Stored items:
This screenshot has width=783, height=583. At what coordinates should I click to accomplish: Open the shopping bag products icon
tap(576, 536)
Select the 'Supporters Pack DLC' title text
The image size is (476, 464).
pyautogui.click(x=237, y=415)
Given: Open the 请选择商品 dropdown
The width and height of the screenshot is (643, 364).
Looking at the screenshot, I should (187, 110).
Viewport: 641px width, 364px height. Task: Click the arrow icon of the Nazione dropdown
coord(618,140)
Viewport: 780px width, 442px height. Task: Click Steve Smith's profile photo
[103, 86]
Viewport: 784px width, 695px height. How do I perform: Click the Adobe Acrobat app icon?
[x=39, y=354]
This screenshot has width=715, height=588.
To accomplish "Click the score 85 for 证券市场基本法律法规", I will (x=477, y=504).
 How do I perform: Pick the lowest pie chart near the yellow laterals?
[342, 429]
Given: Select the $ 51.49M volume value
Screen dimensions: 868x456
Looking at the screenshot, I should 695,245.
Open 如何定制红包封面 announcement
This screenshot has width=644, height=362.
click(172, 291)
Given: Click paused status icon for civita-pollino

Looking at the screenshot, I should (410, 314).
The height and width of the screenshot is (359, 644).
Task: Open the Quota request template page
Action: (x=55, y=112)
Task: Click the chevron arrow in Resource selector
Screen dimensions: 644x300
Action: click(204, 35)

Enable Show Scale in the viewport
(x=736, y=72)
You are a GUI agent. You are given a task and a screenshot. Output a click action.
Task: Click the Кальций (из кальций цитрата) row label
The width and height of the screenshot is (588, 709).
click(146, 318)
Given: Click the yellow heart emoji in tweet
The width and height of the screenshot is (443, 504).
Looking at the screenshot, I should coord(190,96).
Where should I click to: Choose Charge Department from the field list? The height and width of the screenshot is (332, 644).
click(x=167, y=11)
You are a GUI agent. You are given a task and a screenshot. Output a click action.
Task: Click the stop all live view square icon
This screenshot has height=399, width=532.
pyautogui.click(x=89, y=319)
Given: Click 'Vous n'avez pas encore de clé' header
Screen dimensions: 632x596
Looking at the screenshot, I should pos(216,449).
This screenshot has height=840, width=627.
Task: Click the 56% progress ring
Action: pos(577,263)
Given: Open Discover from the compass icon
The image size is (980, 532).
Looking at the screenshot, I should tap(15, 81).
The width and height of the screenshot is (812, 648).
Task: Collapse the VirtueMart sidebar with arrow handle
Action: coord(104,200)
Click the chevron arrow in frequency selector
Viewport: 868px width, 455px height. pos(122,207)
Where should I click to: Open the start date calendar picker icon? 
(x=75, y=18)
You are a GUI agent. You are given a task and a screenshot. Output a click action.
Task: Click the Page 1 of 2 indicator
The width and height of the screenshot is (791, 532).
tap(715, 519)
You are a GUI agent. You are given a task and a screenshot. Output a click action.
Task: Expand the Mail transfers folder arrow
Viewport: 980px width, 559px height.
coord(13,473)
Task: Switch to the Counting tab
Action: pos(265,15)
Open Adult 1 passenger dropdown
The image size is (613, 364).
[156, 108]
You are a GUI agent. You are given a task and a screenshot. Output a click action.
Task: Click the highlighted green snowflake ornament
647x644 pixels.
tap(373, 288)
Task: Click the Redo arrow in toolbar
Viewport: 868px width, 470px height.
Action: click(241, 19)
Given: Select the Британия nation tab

AIM OF THE EXERCISE: Please copy out the data above exactly.

SOLUTION:
This screenshot has width=783, height=583. At what coordinates should I click to accomplish: Open the shopping bag products icon
tap(576, 536)
Select the 'Supporters Pack DLC' title text
The image size is (476, 464).
pyautogui.click(x=237, y=415)
Given: Open the 请选择商品 dropdown
The width and height of the screenshot is (643, 364).
Looking at the screenshot, I should (187, 110).
Viewport: 641px width, 364px height. Task: Click the arrow icon of the Nazione dropdown
coord(618,140)
Viewport: 780px width, 442px height. Task: Click Steve Smith's profile photo
[103, 86]
Viewport: 784px width, 695px height. How do I perform: Click the Adobe Acrobat app icon?
[x=39, y=354]
This screenshot has width=715, height=588.
To accomplish "Click the score 85 for 证券市场基本法律法规", I will (x=477, y=504).
 How do I perform: Pick the lowest pie chart near the yellow laterals?
[342, 429]
Given: Select the $ 51.49M volume value
Screen dimensions: 868x456
Looking at the screenshot, I should 695,245.
Open 如何定制红包封面 announcement
This screenshot has width=644, height=362.
click(172, 291)
Given: Click paused status icon for civita-pollino

Looking at the screenshot, I should (410, 314).
The height and width of the screenshot is (359, 644).
Task: Open the Quota request template page
Action: (x=55, y=112)
Task: Click the chevron arrow in Resource selector
Screen dimensions: 644x300
Action: click(204, 35)

Enable Show Scale in the viewport
(x=736, y=72)
You are a GUI agent. You are given a task and a screenshot. Output a click action.
Task: Click the Кальций (из кальций цитрата) row label
The width and height of the screenshot is (588, 709).
click(146, 318)
Given: Click the yellow heart emoji in tweet
The width and height of the screenshot is (443, 504).
Looking at the screenshot, I should coord(190,96).
Where should I click to: Choose Charge Department from the field list? The height and width of the screenshot is (332, 644).
click(x=167, y=11)
You are a GUI agent. You are given a task and a screenshot. Output a click action.
Task: Click the stop all live view square icon
This screenshot has height=399, width=532.
pyautogui.click(x=89, y=319)
Given: Click 'Vous n'avez pas encore de clé' header
Screen dimensions: 632x596
Looking at the screenshot, I should pos(216,449).
This screenshot has height=840, width=627.
Task: Click the 56% progress ring
Action: pos(577,263)
Given: Open Discover from the compass icon
The image size is (980, 532).
Looking at the screenshot, I should tap(15, 81).
The width and height of the screenshot is (812, 648).
Task: Collapse the VirtueMart sidebar with arrow handle
Action: coord(104,200)
Click the chevron arrow in frequency selector
Viewport: 868px width, 455px height. pos(122,207)
Where should I click to: Open the start date calendar picker icon? 
(x=75, y=18)
You are a GUI agent. You are given a task and a screenshot. Output a click action.
Task: Click the Page 1 of 2 indicator
The width and height of the screenshot is (791, 532).
tap(715, 519)
You are a GUI agent. You are given a task and a screenshot. Output a click action.
Task: Expand the Mail transfers folder arrow
Viewport: 980px width, 559px height.
coord(13,473)
Task: Switch to the Counting tab
Action: pos(265,15)
Open Adult 1 passenger dropdown
The image size is (613, 364).
[156, 108]
You are a GUI agent. You are given a task and a screenshot. Output a click action.
Task: Click the highlighted green snowflake ornament
647x644 pixels.
tap(373, 288)
Task: Click the Redo arrow in toolbar
Viewport: 868px width, 470px height.
Action: click(241, 19)
Given: Select the Британия nation tab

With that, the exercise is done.